Problem: A word-for-word copy of the data is what's wanted, with no pictures.

┄┄┄┄┄┄┄┄┄┄┄┄┄┄┄┄┄┄┄┄

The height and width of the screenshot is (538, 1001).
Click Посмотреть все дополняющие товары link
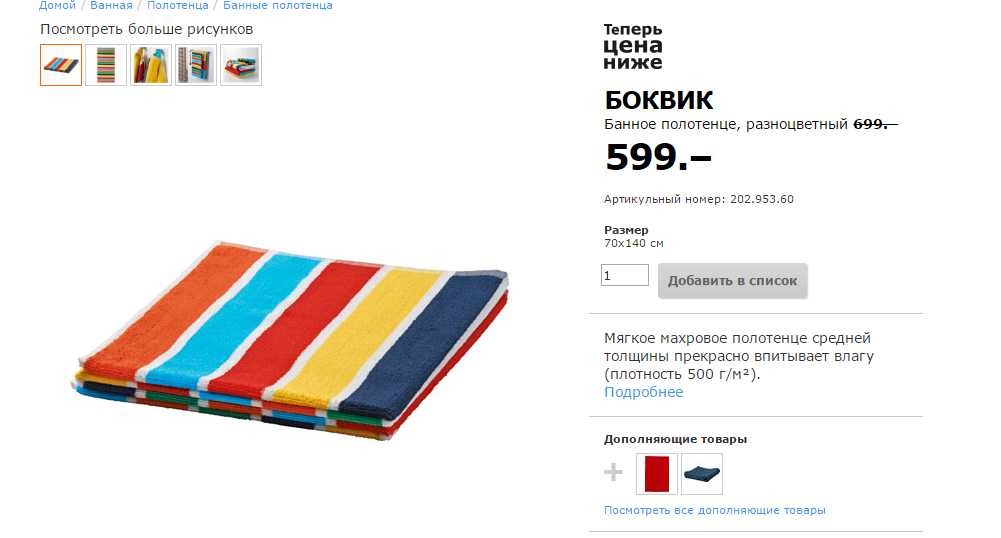click(714, 510)
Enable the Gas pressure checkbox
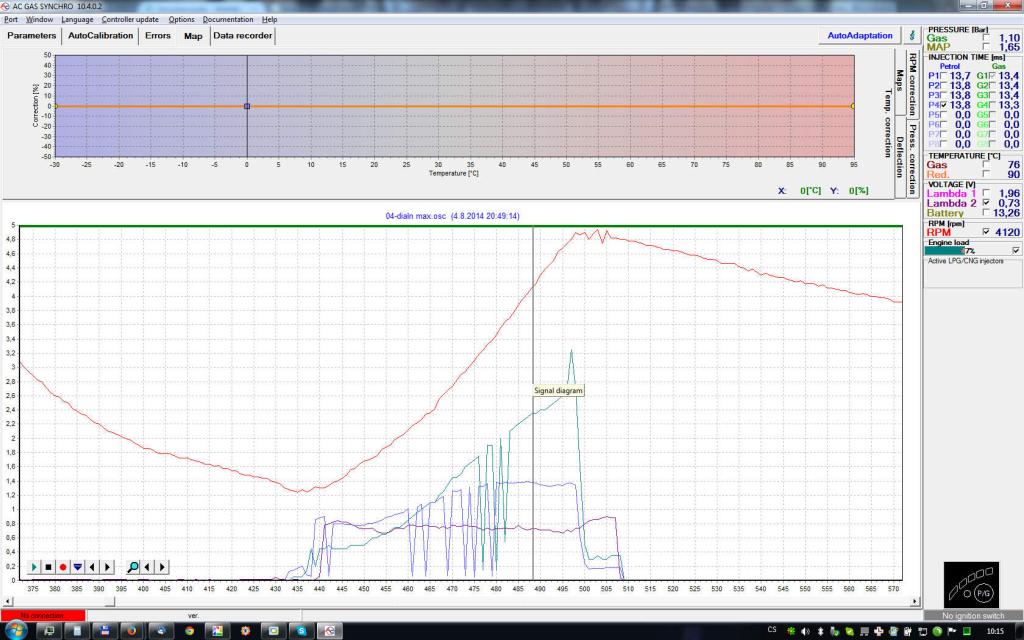Screen dimensions: 1024x640 (x=988, y=37)
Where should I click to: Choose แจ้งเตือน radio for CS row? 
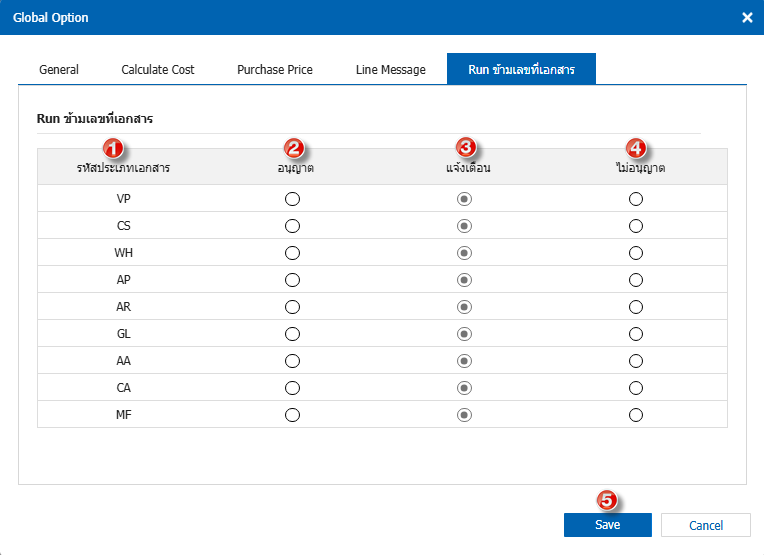tap(464, 226)
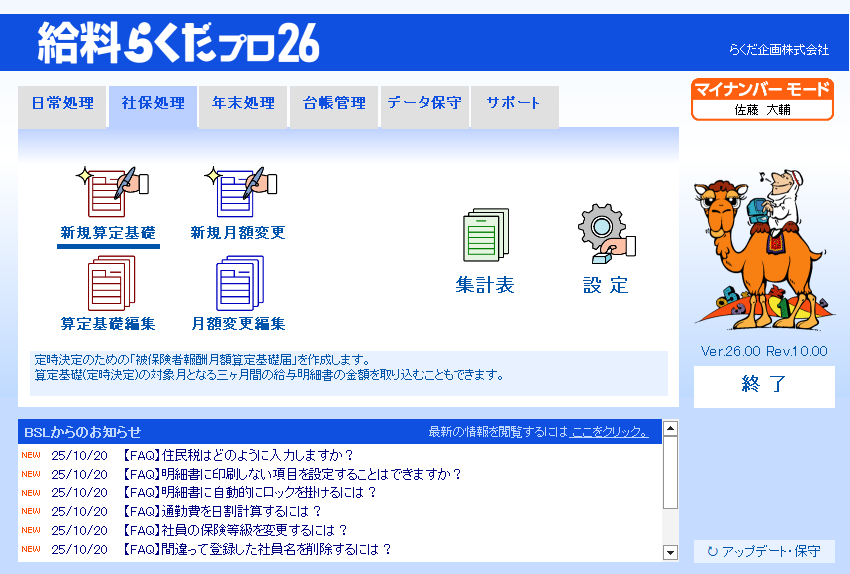
Task: Switch to the 年末処理 tab
Action: pos(243,103)
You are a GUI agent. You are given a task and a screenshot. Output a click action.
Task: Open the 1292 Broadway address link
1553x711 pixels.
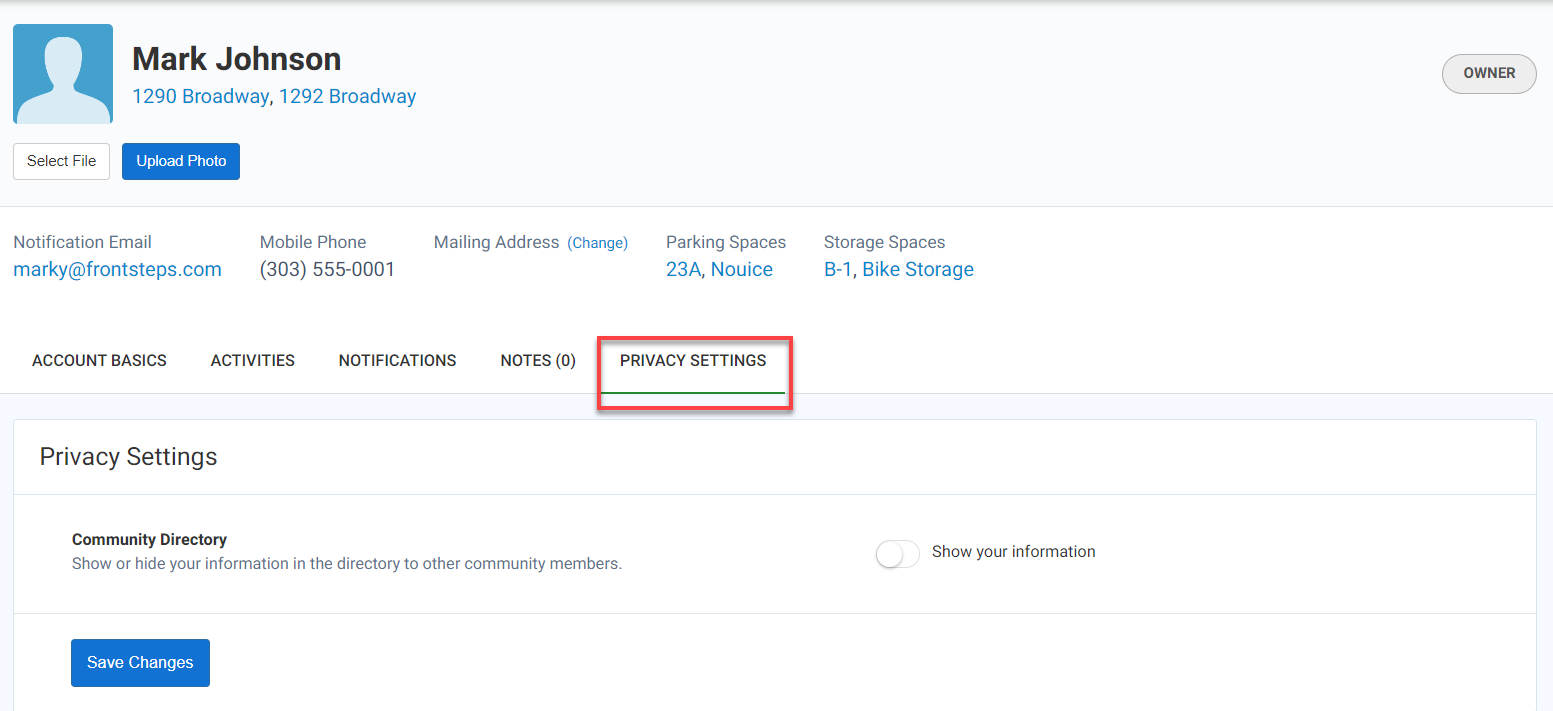coord(348,96)
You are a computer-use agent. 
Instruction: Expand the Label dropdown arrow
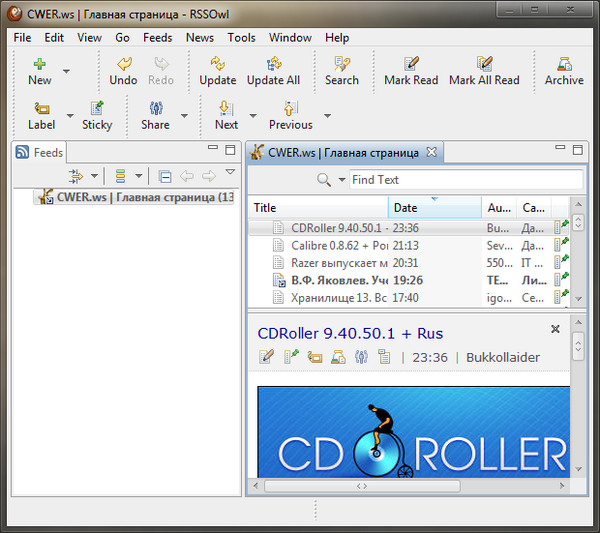tap(70, 117)
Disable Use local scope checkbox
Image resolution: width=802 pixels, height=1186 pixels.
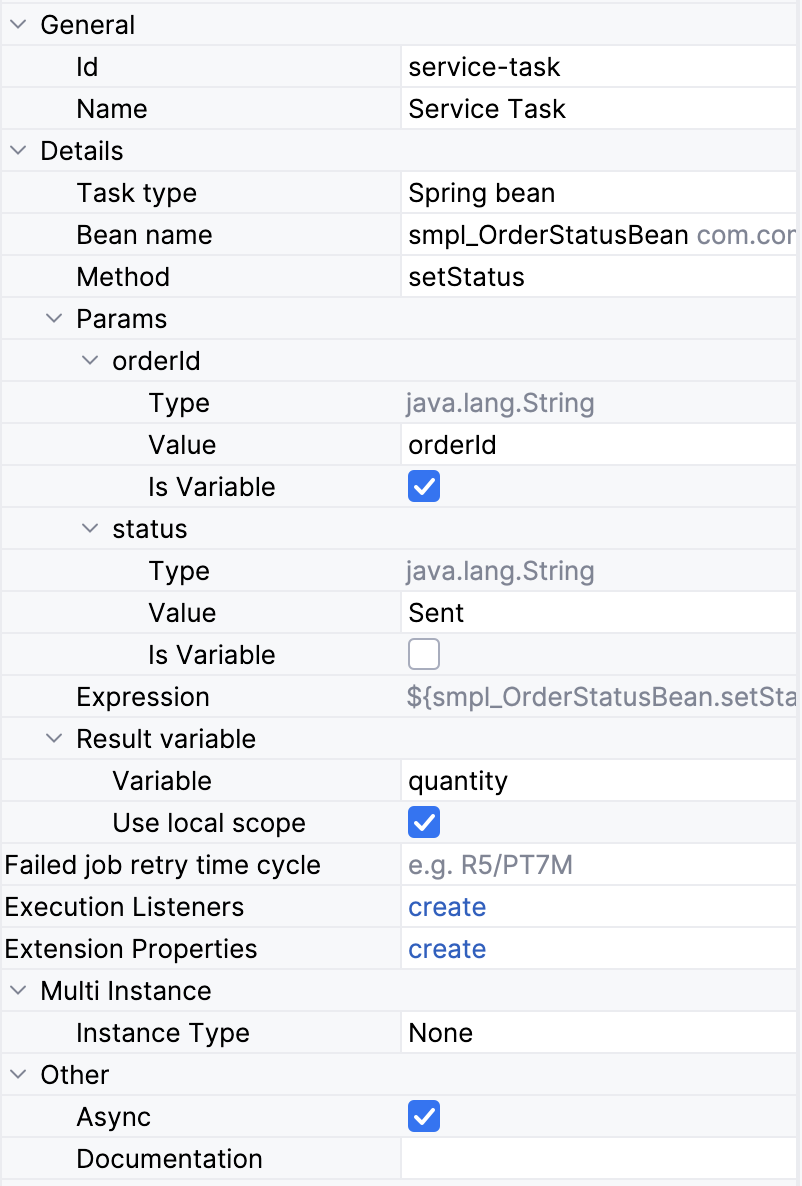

┄┄┄┄┄┄┄┄┄┄┄┄┄┄┄┄┄┄┄┄

Reply:
The height and width of the screenshot is (538, 1001).
Click Посмотреть все дополняющие товары link
click(714, 510)
Enable the Gas pressure checkbox
Screen dimensions: 1024x640 (x=988, y=37)
Where should I click to: Choose แจ้งเตือน radio for CS row? 
tap(464, 226)
Task: Switch to the 年末処理 tab
Action: pos(243,103)
You are a GUI agent. You are given a task and a screenshot. Output a click action.
Task: Open the 1292 Broadway address link
1553x711 pixels.
coord(348,96)
You are a computer-use agent. 
Instruction: Expand the Label dropdown arrow
tap(70, 117)
Disable Use local scope checkbox
Image resolution: width=802 pixels, height=1186 pixels.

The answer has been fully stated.